Can one gradient update overpower another?

Say I have a training situation where I have two loss functions defined and want to update my gradients by backward pass over both. If I simply specify:

err1 = criterion1(...)
err2 = criterion2(...)
err = err1 + err2
err.backward()
optimizer.step()

Is it possible that one gradient update will overpower the other so that, in effect, only one loss really gets optimized since the other gradient update is so much smaller?

If so, can I normalize the gradients of the two before combining them and make sure they have similar impact on my update?

The short answer is yes.

One way to balance the contribution of each loss is to weight them. In this way you can control for which loss you want to prioritise. Something similar happens when you use weight_decay in your optimiser, which essentially scales the loss by the given value.

1 Like

Just a weighted sum, like:

k = 0.2
err = k * err1 + (1 - k) * err2?

How do I determine a good weight_decay value? Is this based on the norm of the gradient updates of one compared to that of the other?

Actually, I’m realizing the weight_decay might not work because it will decay the weight for both losses, no?

Yeah so weight_decay is used to add a regularization penalty to model weights over time, to keep model weights small on average and prevent overfitting. In answer to your second question, yes, weight decay will generally tend to decay the weights for both losses, unless it was implemented in a custom manner to apply only to one loss. The importance here is that weight_decay is used to adjust values’ weightings over time during training.
(see How does SGD weight_decay work?)

What you are likely looking for is instead a weighting function that combines two scalar values, probably the same way at all points during training.

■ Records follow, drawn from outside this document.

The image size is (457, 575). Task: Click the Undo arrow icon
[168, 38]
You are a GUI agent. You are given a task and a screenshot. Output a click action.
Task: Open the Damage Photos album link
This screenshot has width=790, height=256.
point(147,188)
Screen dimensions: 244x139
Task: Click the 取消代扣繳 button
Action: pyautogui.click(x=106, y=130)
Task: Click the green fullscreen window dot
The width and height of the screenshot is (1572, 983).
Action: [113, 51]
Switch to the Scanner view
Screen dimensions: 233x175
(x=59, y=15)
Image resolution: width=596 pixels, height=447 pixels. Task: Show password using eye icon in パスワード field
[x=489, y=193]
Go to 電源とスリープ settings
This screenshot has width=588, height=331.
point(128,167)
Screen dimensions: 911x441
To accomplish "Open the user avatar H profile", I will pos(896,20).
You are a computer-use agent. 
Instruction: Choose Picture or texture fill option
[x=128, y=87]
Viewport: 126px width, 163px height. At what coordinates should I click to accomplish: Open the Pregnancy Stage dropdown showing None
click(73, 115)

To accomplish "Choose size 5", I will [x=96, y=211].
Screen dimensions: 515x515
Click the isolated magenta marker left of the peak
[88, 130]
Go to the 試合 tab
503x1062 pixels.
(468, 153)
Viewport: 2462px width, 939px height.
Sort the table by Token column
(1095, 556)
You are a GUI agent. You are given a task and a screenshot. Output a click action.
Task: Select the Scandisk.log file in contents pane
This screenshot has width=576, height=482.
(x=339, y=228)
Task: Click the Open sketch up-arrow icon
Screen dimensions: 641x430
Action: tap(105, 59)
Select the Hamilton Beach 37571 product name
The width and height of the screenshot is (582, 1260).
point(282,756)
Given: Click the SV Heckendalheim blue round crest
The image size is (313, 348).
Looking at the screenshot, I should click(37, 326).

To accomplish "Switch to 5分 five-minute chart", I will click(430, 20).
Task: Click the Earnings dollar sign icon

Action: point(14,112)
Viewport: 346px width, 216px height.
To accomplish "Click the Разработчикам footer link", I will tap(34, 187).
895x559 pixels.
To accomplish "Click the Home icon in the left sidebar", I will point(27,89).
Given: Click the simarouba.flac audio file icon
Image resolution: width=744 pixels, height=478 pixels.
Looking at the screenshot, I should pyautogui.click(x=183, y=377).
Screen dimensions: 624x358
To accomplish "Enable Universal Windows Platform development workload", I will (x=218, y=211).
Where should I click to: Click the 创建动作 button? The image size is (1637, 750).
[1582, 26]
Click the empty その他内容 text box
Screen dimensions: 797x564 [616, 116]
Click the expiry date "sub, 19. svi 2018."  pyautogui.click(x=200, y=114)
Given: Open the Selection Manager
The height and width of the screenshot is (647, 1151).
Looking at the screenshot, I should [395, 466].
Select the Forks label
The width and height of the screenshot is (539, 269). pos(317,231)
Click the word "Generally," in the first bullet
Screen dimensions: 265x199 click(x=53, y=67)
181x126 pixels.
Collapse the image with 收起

err = k * err1 + (1-k)* err2

One way to do this is a simple weighted sum, as shown above. Practically, this weighting value k must be selected by trying a number of candidate values.There are other ways to combine these values as well, such as multiplication:

err = err1*err2

or geometric mean (this is a commonly used technique for combining the error metrics of precision and recall into a single metric called F1 score).

err = (2* err1 *err2) / (err1 + err2)

The short of it is, there’s not an easy way to see how different weightings of the different loss components will translate into performance gains, since the relationship is a function of your model. Try a range of values or functions to see what yields satisfactory results.